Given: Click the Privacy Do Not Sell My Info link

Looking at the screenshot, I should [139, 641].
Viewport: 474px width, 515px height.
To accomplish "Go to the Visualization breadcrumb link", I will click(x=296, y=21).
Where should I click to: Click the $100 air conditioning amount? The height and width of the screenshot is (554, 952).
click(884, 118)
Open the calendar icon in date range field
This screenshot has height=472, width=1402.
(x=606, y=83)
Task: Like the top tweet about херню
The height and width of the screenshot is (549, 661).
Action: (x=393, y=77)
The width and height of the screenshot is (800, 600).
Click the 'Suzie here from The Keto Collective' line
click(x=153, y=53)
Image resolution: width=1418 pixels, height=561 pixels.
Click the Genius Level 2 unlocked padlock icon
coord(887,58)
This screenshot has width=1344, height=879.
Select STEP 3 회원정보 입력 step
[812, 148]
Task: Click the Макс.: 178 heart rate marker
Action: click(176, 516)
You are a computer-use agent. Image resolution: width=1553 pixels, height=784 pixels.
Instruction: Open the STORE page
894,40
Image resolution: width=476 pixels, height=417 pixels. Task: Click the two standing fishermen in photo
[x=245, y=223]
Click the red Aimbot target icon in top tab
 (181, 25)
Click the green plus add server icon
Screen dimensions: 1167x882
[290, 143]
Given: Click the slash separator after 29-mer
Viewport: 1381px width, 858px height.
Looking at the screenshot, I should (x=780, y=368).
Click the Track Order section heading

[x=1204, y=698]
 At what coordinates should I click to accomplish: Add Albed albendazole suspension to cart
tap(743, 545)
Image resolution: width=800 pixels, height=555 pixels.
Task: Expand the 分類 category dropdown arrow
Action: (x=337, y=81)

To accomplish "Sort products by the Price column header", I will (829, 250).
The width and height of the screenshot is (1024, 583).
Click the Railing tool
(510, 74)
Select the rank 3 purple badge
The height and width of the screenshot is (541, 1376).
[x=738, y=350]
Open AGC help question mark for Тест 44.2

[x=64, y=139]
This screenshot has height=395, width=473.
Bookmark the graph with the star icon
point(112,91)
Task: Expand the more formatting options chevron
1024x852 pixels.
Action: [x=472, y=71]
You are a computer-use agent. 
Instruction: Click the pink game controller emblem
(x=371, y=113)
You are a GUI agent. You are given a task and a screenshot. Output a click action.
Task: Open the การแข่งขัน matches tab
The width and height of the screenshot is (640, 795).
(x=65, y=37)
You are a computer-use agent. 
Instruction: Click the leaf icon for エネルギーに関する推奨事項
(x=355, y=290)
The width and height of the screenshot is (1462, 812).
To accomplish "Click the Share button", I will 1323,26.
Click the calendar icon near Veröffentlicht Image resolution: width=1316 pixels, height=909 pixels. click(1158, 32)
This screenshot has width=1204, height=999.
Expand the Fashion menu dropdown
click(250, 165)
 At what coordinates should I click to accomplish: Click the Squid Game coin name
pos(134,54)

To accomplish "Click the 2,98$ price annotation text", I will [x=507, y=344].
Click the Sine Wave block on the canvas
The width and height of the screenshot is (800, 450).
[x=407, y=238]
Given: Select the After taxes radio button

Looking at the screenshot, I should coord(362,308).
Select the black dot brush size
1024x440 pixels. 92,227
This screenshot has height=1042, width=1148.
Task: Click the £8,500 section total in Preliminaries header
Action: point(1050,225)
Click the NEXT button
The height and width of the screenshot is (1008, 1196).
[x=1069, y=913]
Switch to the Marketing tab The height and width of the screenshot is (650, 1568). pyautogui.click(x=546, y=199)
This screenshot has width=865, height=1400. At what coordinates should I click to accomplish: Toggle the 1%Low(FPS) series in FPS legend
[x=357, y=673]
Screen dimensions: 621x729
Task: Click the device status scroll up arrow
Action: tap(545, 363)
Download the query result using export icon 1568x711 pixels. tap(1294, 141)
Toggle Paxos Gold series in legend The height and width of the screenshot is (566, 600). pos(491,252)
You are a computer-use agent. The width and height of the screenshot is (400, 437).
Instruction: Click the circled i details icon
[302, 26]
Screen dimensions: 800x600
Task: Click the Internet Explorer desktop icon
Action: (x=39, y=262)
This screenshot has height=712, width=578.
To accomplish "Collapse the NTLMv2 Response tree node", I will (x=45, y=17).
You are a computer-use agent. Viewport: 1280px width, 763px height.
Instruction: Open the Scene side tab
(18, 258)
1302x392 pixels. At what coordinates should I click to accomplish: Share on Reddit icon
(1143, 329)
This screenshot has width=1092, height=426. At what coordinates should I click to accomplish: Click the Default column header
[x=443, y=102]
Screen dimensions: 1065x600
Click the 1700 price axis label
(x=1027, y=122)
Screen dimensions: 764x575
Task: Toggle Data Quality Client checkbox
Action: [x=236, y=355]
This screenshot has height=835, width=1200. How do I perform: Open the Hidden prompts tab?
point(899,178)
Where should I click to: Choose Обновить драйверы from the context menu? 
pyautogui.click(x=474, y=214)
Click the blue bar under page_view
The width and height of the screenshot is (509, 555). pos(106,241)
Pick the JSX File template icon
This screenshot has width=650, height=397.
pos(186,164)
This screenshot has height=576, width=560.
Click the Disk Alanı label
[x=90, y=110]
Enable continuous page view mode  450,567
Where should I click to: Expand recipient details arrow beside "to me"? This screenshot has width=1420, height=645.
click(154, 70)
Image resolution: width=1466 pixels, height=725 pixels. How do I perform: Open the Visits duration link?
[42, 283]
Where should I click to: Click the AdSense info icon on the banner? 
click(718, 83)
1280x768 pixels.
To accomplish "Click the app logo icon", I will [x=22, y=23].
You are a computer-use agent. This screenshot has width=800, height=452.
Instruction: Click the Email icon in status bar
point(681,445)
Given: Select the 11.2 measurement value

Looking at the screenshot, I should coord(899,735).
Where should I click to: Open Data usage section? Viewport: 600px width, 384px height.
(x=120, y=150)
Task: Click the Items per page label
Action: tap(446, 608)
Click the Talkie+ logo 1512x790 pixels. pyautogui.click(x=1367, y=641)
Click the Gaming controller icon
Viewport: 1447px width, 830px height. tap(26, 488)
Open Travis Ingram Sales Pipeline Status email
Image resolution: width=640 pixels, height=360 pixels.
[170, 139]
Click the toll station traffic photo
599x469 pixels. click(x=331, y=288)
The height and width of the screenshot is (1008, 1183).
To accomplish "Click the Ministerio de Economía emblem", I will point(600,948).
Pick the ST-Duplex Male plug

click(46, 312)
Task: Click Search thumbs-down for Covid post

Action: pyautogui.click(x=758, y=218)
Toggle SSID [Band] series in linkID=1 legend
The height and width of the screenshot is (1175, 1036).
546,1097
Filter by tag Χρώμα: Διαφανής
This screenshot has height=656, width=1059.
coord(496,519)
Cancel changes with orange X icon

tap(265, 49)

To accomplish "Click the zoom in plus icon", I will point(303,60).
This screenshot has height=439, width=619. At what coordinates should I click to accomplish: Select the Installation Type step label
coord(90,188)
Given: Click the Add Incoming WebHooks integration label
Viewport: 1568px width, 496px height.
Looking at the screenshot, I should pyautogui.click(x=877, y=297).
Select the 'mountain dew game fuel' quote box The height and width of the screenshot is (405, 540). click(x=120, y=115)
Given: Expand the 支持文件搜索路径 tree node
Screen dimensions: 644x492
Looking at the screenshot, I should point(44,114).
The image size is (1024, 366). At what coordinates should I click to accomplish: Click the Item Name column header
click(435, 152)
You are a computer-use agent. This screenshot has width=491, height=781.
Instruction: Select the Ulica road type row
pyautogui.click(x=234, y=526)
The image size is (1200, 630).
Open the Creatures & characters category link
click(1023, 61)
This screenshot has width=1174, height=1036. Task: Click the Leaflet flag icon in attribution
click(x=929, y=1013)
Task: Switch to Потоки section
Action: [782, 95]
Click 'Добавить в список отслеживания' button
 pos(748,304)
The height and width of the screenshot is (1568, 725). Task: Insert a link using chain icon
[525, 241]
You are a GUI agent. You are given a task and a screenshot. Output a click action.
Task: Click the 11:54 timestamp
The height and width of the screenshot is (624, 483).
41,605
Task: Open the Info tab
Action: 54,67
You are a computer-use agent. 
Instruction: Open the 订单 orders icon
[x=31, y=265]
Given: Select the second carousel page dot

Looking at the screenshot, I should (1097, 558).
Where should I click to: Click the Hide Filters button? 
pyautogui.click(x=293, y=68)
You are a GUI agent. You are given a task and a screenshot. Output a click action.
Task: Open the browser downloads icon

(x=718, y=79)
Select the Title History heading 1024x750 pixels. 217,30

::::::::

Find the string "tree" in the records, then copy each line where it occurs.

To accomplish "Collapse the NTLMv2 Response tree node", I will (x=45, y=17).
Given: Expand the 支持文件搜索路径 tree node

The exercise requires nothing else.